Бахлул-заде говорил о поездках в горы, о своих друзьях и о том, что болел недавно и перенес операцию – поэтому он кутал поясницу в какую-то синюю тряпку, не то шаль. Что встает рано и в мастерскую приходит чуть свет. Вспоминал, как повздорил с каким-то большим здешним начальником, а потом его уговаривали принять республиканскую премию, а он не хотел. Говорил о своей свободе: по-птичьему природной, как простые потребности в пище, чае, в красках и карандашах – в том, чего почти нельзя у человека отнять.

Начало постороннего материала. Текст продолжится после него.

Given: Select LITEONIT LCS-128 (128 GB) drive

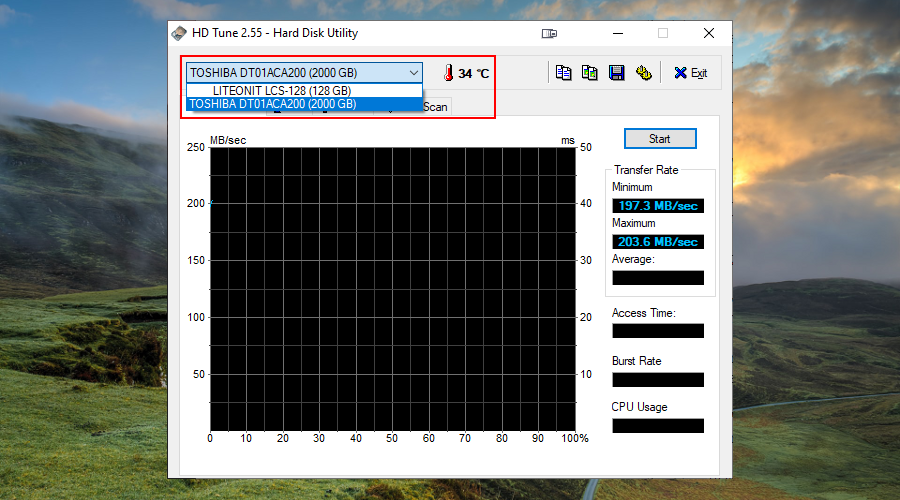Looking at the screenshot, I should pyautogui.click(x=281, y=90).
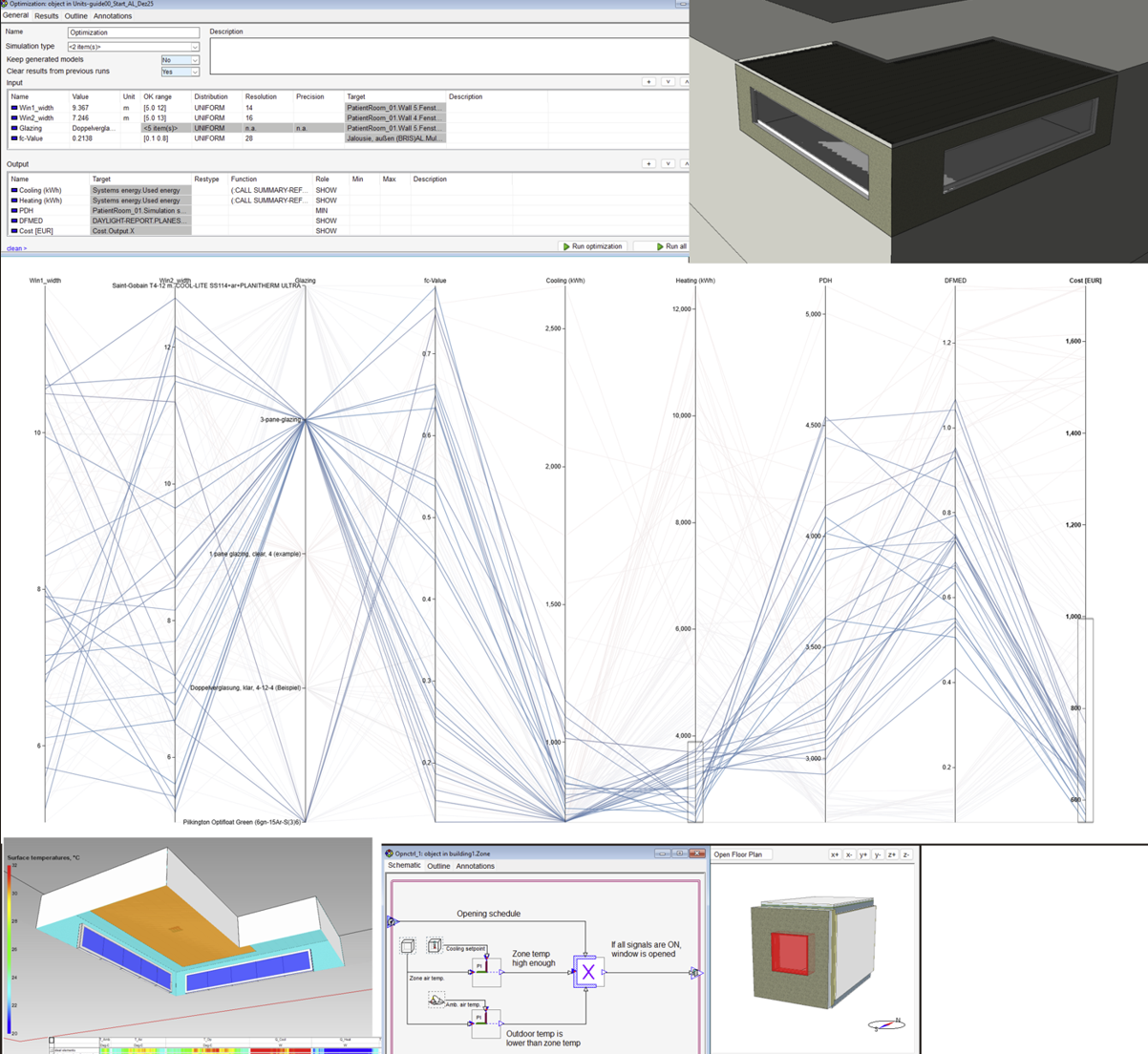Click the x+ view direction button
The height and width of the screenshot is (1054, 1148).
tap(835, 854)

Пока он рассказывал, я разглядел мастерскую. Мебели почти не было. Прямо на полу лежала еще не высохшая палитра. Угол уставляли банки с краской, водой, какими-то пересохшими, рассыпающимися в прах скелетами неведомо когда принесенных цветов и целый архипелаг налепленных на доску расползшихся свечных огарков. Стены во многих местах сплошь покрывали рисунки, записи, телефонные номера. Одну сторону занимали стояки с холстами. Некоторые из них были повернуты к нам лицом. Они были написаны чистыми яркими красками, казалось, всего тремя – голубой, белой и алой. Полосатые от длинных узких мазков, они рябили и били в глаза горным солнцем. Они сверкали голубым чудом в этой неуютной, запущенной мастерской.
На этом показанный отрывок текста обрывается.